─── Selected text

# Labs 4 week after RAI - Very confused



## carreg (Aug 10, 2011)

:confused0064: I just got my first labs results back after having RAI on June 28th and I am very confused. First let me back up a little with some history. I was diagnosed last year with Hashitoxicosis; leaning more toward hyper symptoms. After the latest uptake/scan in June, my endocrinologist recommend the RAI. 
I thought my latest results would show me starting to become hypo. Instead, the TSH is showing hyper. Any ideas on what is going on would be greatly appreciated. I've enclosed the results from before the RAI for comparison. Thanks!!

05/26/12
TSH: 0.59 (normal values 0.40 - 4.50)
T4, Free: 1.0 (normal values 0.8 - 1.8)
Thyroid Peroxidase AB: 549 (normal values less than 35)
TSI: 96% (baseline less than 140)

07/23/12
TSH: 0.04 (normal values 0.40 - 4.50)
T4, Free, 1.4 (normal values 0.8 - 1.8)
*Thyroid Peroxidate AB & TSI not done*


----------



## JPGreco (Mar 2, 2012)

After RAI, you can go more hyper. This is because as cells die, they dump the T4 hormone they were producing, a process that is usually slow(er). This dump can cause you to go more hyper and in some cases, experience a thyroid storm (you are nowhere close to that based on your labs, but still something to be aware of).

My 1 month labs were really bad as it caught me at the apex of that dumping of T4. I dropped a little a week or two later and more another 2 weeks after that.

Give it another week or two and see if there is any change. It may take you longer to start dropping than it took me.


----------



## Lovlkn (Dec 20, 2009)

carreg said:


> :confused0064: I just got my first labs results back after having RAI on June 28th and I am very confused. First let me back up a little with some history. I was diagnosed last year with Hashitoxicosis; leaning more toward hyper symptoms. After the latest uptake/scan in June, my endocrinologist recommend the RAI.

──────

• [Problem requirements]:
Please reproduce the thyroid thread's text between "T4, Free, 1.4" and "weeks after that.", inclusive. The listing after this point has nothing to do with the thyroid thread.

─── The data

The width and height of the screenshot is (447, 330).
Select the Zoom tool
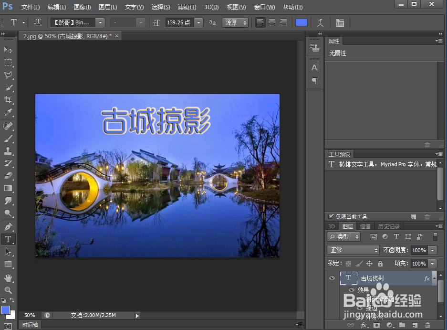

──────

• [Response to this task]:
T4, Free, 1.4 (normal values 0.8 - 1.8)
*Thyroid Peroxidate AB & TSI not done*


----------



## JPGreco (Mar 2, 2012)

After RAI, you can go more hyper. This is because as cells die, they dump the T4 hormone they were producing, a process that is usually slow(er). This dump can cause you to go more hyper and in some cases, experience a thyroid storm (you are nowhere close to that based on your labs, but still something to be aware of).

My 1 month labs were really bad as it caught me at the apex of that dumping of T4. I dropped a little a week or two later and more another 2 weeks after that.